**Problem statement:** Copy out each line of the material that includes the word "Systems".

------------------------------------------------------------------------

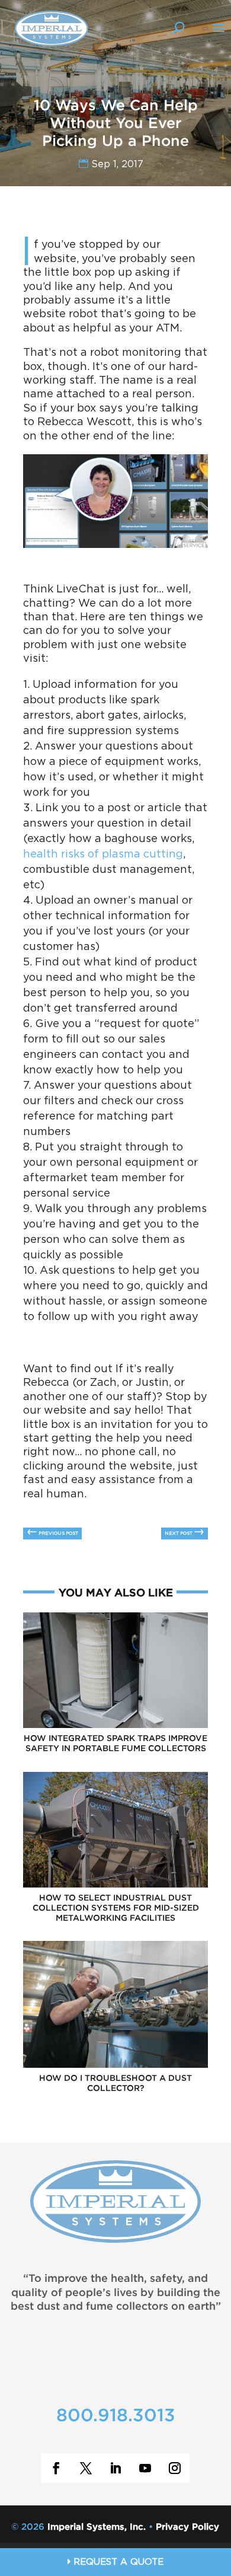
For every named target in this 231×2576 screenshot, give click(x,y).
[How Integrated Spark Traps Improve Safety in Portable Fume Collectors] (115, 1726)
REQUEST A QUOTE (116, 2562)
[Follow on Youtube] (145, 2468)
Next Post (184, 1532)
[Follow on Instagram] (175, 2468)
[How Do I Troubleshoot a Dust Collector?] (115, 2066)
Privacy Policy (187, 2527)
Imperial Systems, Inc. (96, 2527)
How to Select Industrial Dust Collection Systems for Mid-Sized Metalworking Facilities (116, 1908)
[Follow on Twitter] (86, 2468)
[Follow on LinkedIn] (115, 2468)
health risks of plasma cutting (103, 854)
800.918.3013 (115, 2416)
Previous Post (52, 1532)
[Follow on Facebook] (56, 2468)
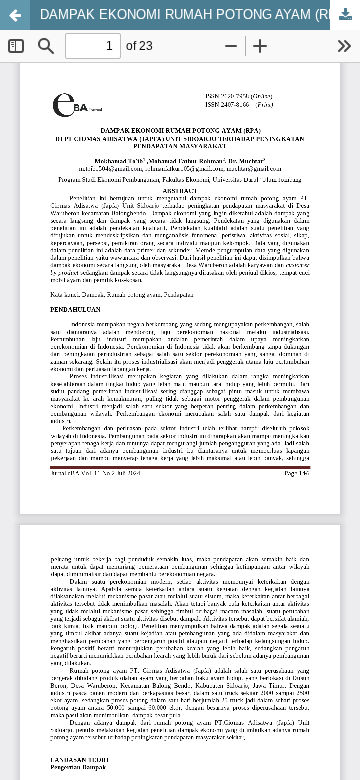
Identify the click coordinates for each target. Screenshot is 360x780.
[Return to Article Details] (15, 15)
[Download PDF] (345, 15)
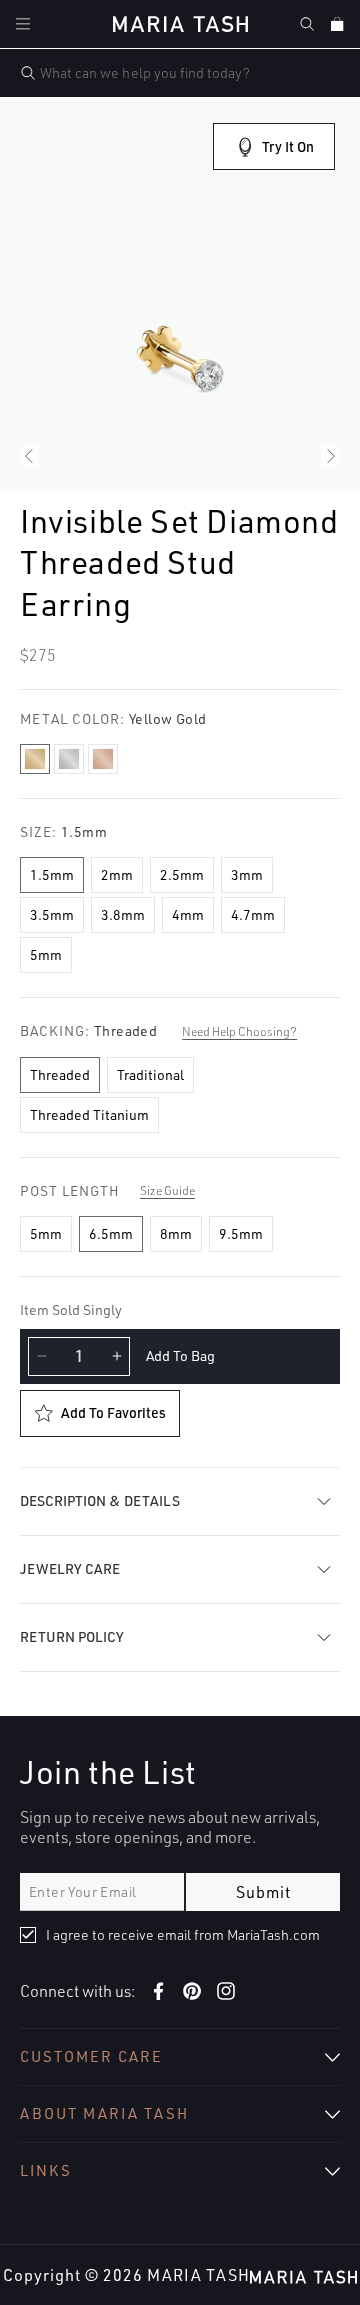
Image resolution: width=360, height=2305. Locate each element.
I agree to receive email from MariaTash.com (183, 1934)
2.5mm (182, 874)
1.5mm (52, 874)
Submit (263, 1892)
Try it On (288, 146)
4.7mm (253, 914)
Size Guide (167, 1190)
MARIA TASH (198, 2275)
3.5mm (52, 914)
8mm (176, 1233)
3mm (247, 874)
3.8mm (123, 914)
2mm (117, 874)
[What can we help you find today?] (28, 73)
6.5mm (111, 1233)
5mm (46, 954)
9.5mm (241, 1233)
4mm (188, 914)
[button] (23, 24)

------------------------------------------------------------------------

**Reply:**
Imperial Systems, Inc. (96, 2527)
How to Select Industrial Dust Collection Systems for Mid-Sized Metalworking Facilities (116, 1908)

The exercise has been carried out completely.